IL Hei
- Full name: Idrettslaget Hei
- Founded: 13 May 1931
- Ground: Mortens plass, Porsgrunn
- League: Fourth Division
- 2025: 1st

= IL Hei =

Norwegian football club

Idrettslaget Hei is a Norwegian multi-sports club from Heistad, Porsgrunn. It has sections for association football, team handball, Nordic skiing and E-sports.

The club was founded on 13 May 1931. Their first sports facility was a ski jumping hill, which had to be rebuilt elsewhere after Norsk Hydro demanded the area for industrial purposes. The club also built sports fields at Heisletta. During their first decades, the club also had sections for athletics and gymnastics. The club colours are green and black.

The men's football team currently plays in the Fourth Division, the fifth tier of football in Norway. The women's team currently plays in the Third Division.
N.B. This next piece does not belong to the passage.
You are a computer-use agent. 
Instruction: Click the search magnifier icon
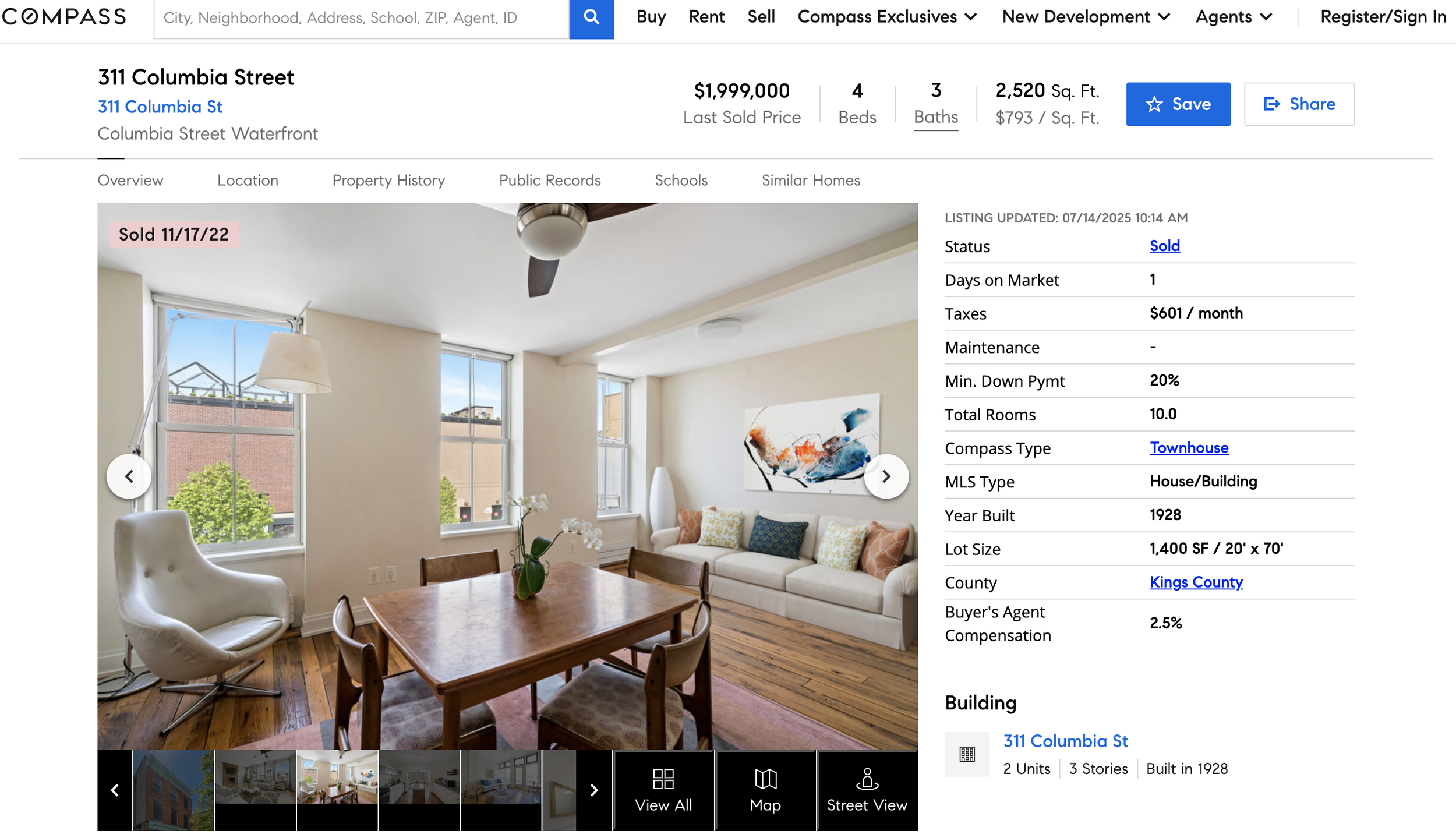click(x=591, y=17)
The men's football team had short spells in the Third Division in 1993 and 2015. The latter season ended badly, conceding 103 goals in 26 games. The team also reached the first round of the cup in 2017 and 2022-23. Losing both matches to Odd, the deficit in 2017 was 0-10. In 2024 Hei reached the first round again, only losing 0-1 to Pors. The men's team also dominated the Fourth Division group in Telemark in much of the 2020s, winning the group in 2022, 2023 and 2025. However, on every occasion the team lost the playoff to the Third Division, to a string of different opponents.